Targeted Therapies for Parkinson's Disease: From Genetics to the Clinic

Abstract

The greatest unmet medical need in Parkinson's disease (PD) is treatments that slow the relentless progression of symptoms. The discovery of genetic variants causing and/or increasing the risk for PD has provided the field with a new arsenal of potential therapies ready to be tested in clinical trials. We highlight 3 of the genetic discoveries (α-synuclein, glucocerebrosidase, and leucine-rich repeat kinase) that have prompted new therapeutic approaches now entering the clinical stages. We are at an exciting juncture in the journey to developing disease-modifying treatments based on knowledge of PD genetics and pathology. This review focuses on therapeutic paradigms that are under clinical development and highlights a wide range of key outstanding questions in PD. © 2018 The Authors. Movement Disorders published by Wiley Periodicals, Inc. on behalf of International Parkinson and Movement Disorder Society.

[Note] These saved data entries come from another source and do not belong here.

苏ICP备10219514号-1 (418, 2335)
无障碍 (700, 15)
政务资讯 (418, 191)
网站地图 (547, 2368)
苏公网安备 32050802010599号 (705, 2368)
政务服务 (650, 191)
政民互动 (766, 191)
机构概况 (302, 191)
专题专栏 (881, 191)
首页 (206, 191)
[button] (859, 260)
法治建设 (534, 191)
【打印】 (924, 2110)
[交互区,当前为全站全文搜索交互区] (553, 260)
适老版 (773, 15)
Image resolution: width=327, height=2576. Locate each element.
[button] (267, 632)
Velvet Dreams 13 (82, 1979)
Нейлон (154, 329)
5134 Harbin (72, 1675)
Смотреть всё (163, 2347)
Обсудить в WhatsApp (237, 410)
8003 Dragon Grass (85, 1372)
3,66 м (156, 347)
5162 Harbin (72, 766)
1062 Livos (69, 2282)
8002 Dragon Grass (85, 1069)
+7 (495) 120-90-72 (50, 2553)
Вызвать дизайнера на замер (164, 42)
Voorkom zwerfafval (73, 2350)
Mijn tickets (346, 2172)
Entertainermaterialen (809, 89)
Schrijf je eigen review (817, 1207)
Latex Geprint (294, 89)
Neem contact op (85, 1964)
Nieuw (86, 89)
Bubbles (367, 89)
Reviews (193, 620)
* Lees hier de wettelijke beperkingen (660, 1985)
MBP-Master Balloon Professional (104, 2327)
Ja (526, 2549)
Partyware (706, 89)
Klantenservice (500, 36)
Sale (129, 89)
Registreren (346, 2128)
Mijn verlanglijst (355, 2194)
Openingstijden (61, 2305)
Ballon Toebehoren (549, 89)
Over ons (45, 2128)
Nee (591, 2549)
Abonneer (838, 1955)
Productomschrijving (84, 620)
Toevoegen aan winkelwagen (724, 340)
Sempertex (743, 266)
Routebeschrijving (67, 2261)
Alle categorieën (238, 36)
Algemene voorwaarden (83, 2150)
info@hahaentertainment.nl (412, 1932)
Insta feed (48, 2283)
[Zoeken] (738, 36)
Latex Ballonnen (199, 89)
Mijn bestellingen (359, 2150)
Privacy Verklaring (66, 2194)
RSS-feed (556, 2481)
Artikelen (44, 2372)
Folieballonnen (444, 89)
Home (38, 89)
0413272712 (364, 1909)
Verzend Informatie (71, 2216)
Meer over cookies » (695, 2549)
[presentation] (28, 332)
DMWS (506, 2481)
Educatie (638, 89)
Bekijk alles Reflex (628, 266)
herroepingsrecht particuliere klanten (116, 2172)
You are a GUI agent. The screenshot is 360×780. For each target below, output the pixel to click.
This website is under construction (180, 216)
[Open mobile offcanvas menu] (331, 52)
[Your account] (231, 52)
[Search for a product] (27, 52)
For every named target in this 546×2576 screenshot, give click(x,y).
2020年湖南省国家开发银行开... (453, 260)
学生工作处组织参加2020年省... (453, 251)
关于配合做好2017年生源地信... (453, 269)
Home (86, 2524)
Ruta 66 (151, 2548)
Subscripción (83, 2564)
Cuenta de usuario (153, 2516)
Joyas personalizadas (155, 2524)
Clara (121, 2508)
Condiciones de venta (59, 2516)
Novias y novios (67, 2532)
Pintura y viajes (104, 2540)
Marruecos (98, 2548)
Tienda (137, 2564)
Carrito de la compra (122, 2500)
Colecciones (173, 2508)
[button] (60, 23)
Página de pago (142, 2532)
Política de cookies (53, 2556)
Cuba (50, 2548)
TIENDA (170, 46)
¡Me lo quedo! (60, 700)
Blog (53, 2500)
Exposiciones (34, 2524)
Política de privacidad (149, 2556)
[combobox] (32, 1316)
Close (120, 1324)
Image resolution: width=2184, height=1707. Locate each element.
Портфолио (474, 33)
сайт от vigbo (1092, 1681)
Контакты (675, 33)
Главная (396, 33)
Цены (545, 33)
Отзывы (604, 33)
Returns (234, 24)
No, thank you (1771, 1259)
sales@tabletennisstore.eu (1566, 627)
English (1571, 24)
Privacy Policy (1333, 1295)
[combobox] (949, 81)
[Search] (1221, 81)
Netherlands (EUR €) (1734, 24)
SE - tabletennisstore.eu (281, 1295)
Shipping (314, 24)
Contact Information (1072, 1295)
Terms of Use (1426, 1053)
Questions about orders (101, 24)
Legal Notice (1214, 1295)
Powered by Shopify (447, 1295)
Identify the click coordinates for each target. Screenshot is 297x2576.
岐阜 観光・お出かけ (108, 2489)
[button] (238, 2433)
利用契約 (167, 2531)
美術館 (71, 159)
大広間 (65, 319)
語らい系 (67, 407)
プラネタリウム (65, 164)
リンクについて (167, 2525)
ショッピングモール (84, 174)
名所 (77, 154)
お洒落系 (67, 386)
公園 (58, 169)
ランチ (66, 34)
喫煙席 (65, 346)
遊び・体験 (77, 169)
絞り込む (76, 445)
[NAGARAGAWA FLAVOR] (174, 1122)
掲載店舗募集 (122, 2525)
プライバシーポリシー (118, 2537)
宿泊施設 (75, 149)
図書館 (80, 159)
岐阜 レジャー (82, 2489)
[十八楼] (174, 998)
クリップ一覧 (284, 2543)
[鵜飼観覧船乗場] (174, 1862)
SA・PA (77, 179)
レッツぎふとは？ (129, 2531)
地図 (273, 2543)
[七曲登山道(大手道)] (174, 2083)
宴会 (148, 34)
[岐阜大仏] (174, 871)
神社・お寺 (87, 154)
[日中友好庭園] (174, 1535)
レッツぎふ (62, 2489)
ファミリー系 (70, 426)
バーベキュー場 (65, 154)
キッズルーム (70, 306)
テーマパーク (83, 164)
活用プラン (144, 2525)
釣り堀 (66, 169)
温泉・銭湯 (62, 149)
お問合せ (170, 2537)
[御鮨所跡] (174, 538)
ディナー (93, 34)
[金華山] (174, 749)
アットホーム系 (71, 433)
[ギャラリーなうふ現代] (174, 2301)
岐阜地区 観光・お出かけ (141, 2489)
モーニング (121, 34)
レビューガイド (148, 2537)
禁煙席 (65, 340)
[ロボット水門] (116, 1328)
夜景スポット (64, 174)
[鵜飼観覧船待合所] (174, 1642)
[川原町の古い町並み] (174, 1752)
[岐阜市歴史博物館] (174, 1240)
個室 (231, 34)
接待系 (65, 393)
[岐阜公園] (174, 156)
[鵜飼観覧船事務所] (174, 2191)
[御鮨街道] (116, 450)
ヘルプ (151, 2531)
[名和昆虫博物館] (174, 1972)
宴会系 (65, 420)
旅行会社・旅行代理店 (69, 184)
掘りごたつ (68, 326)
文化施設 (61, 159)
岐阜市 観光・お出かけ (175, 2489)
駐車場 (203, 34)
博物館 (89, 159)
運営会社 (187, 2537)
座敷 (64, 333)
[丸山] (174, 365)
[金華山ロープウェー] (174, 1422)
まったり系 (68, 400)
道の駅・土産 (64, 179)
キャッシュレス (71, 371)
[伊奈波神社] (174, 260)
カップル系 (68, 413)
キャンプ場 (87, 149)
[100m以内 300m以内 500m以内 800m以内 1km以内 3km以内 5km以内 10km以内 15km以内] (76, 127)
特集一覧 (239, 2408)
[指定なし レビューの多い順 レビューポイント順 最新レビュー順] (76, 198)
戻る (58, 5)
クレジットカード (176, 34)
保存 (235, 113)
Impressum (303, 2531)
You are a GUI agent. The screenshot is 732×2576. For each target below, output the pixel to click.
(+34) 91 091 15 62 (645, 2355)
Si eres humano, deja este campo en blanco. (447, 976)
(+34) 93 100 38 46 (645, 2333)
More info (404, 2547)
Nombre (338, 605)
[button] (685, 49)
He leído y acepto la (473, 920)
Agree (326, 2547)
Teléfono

Keywords: GBA LRRK2; SNCA; clinical trial; glucocerebrosidase; α-synuclein.

Figure 1

Potential mechanisms for genetic‐based investigational therapies for Parkinson's disease targeting α‐synuclein (SNCA), glucocerebrosidase (GBA), and leucine‐rich repeat kinase (LRRK2). Targeting SNCA: (1) reducing α‐synuclein production, (2) decreasing α‐synuclein aggregation, (3) enhancing autophagy, (4) reducing availability of extracellular aggregates, (5) inhibiting cellular uptake of α‐synuclein. Targeting the GBA pathway: (6) increasing glucocerebrosidase (GCase) activity, (7) modulating GBA‐related glycosphingolipids. Targeting LRRK2: (8) LRRK2 kinase inhibitors.